═══ Extract provided

GreedyProblem 18 of 35
Maximum sum of absolute difference of an array
Problem Statement
Given an array of n distinct integers, find the maximum sum of absolute differences between consecutive elements after rearranging the array.
Formula: Maximize Σ|arr[i] - arr[i+1]| for i from 0 to n-2, plus |arr[n-1] - arr[0]| (circular).
Or equivalently: Maximize |a0-a1| + |a1-a2| + ... + |a(n-2)-a(n-1)| + |a(n-1)-a0|
Constraints:
- 1 ≤ n ≤ 10^5
- 1 ≤ arr[i] ≤ 10^9
Example:
- Input:
arr = [1, 2, 4, 8] - Output:
18 - Explanation: Arrange as [1, 8, 2, 4] → |1-8| + |8-2| + |2-4| + |4-1| = 7 + 6 + 2 + 3 = 18
Example 2:
- Input:
arr = [1, 2, 3, 4] - Output:
8 - Explanation: [1, 3, 2, 4] or [2, 4, 1, 3] → |1-3| + |3-2| + |2-4| + |4-1| = 2 + 1 + 2 + 3 = 8
Approach 1: Brute Force (Try All Permutations)
Intuition
Try all possible arrangements of the array and calculate the sum of absolute differences for each. Track the maximum sum.

══════

The problem:
Answer these questions from the problem page on maximum sum of absolute differences.
(a) What is the largest value of n allowed by the constraints?
(b) What output is given for the input arr = [1, 2, 4, 8]?
(c) In the brute-force approach, what value is tracked across all arrangements?

═══ Data lines

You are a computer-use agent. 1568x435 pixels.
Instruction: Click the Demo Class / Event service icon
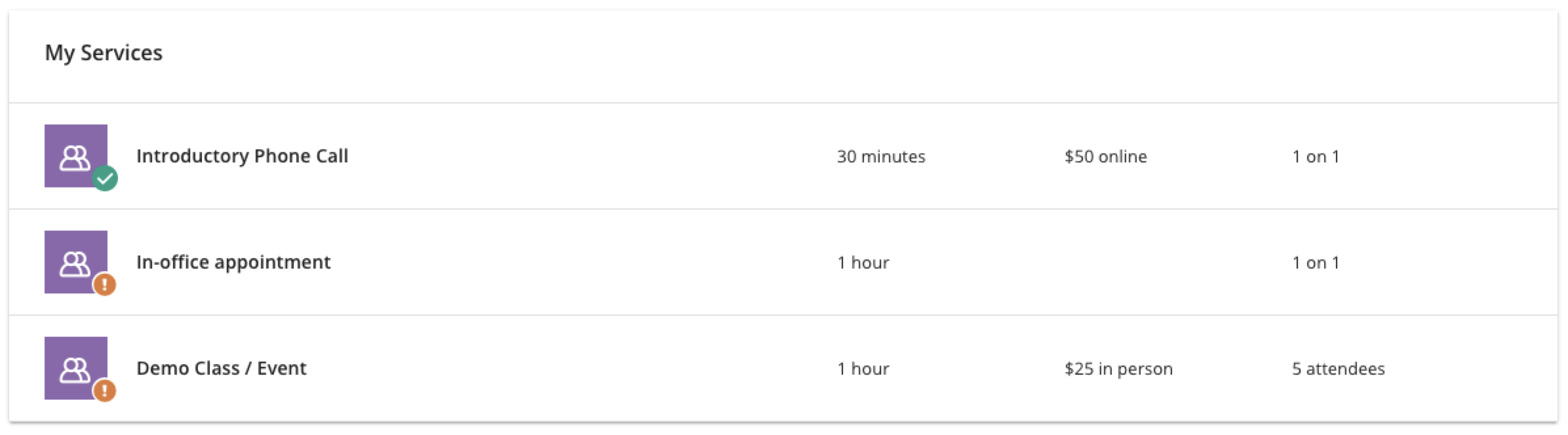click(x=76, y=368)
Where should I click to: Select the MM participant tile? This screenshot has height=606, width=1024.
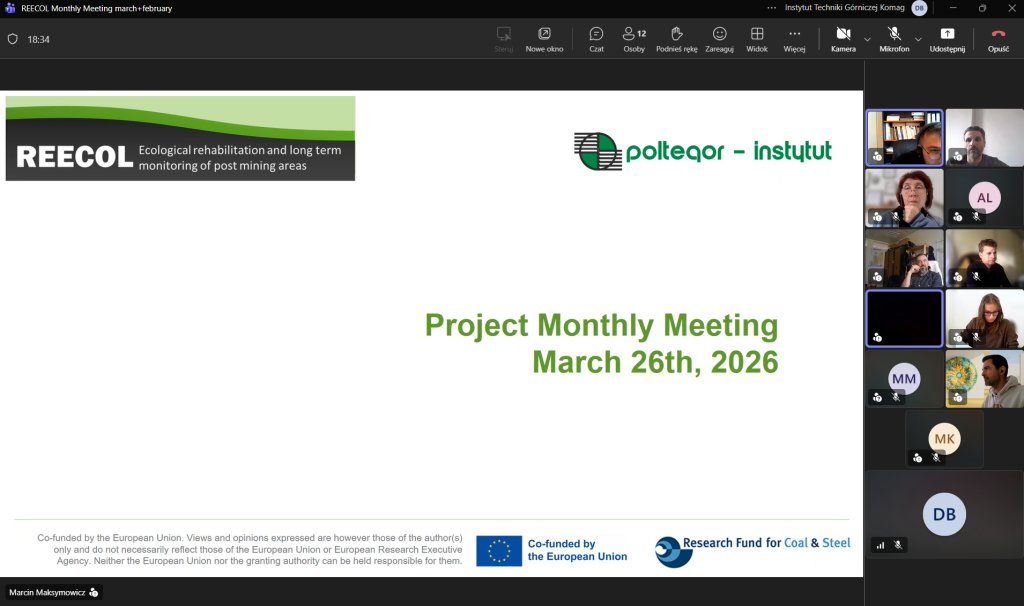(904, 379)
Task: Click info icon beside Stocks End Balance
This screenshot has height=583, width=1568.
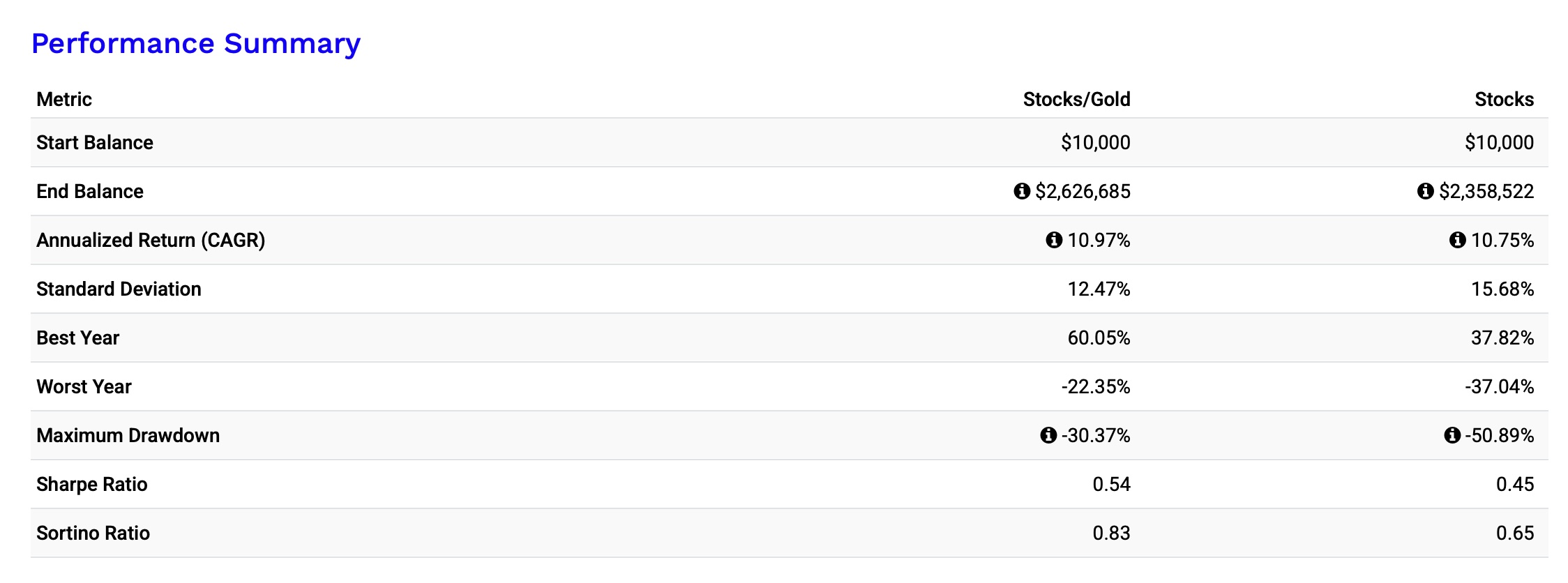Action: click(1426, 191)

══════

Answer below:
(a) 10^5
(b) 18
(c) The maximum sum of absolute differences.